CENTREVILLE, Mich. (WOOD) — A 9-year-old boy accused of killing his mom — the youngest ever charged with murder in Michigan — went home with his dad on Friday after a judge dismissed all the charges.
St. Joseph County Family Division Judge David Tomlinson ruled the boy was not competent to stand trial.
The small boy, a third-grader, turned and hugged his dad and cried.
But before the ruling, the judge criticized a state law that won’t allow him to order help for the boy.
“I’m not happy with the state of the law,” the judge said. “This case disturbs me more than any case I’ve ever dealt with.”
St. Joseph Chief Assistant Prosecutor Josh Robare told the judge he fears the boy could kill again without treatment.
“A murderer will be released, putting everybody at risk in the community,” Robare said. “There are no further steps to take to ensure this won’t happen again, no rehabilitation to ensure the safety of others.”

* **TASK DIRECTIONS**:
Pick up the news report above about the dismissed charges against the 9-year-old boy, and continue it from its last sentence.

* **COLLECTED MATERIAL**:
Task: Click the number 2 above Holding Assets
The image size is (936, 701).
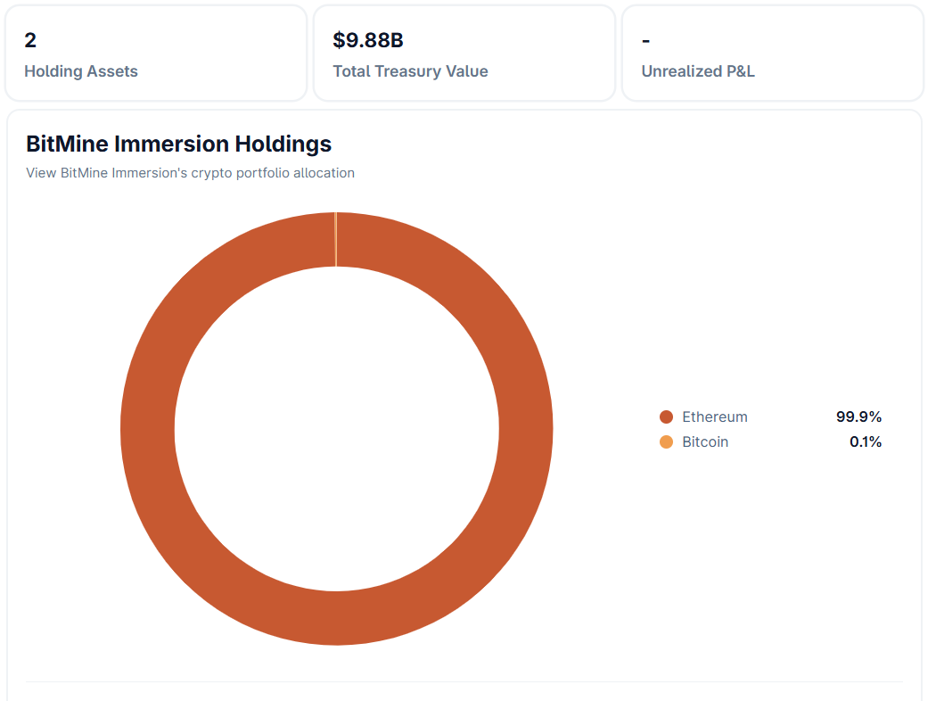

* **RESULT FOR THIS EXERCISE**:
“The court shares your concern,” the judge responded.
Even the defense attorney questioned the law.
“I can’t imagine the prosecutor not being concerned about a case being dismissed with prejudice against somebody accused of killing someone,” attorney T.J. Reed told News 8.
The boy is so short his feet couldn’t touch the floor as he sat before the judge Friday in a courtroom closed to our cameras.
“When I first saw him, I can tell you that it takes you back a step, you scratch your head and you’re thinking, is this really going on? Is this really my client?” His attorney said.
The boy was accused of shooting and killing his adoptive mom, Pauline Randol, at the family’s home near Sturgis on May 6.
It’s still not clear why it happened. The boy’s mom was described as a good woman who had raised the boy since he was 10 months old, after he was taken away from his methamphetamine-addicted mother.
The boy at first told police that maybe hunters shot her; then he told them his dad did it.
The boy was charged with open murder and a felony weapons charge — perhaps the youngest in the country to face such charges.
Under state law, he was presumed incompetent to stand trial because he’s under 10 years old.
Prosecutors wanted him found competent so the court could take jurisdiction and order treatment. But after 120 days, an evaluator found he was not competent to stand trial and could not be made competent.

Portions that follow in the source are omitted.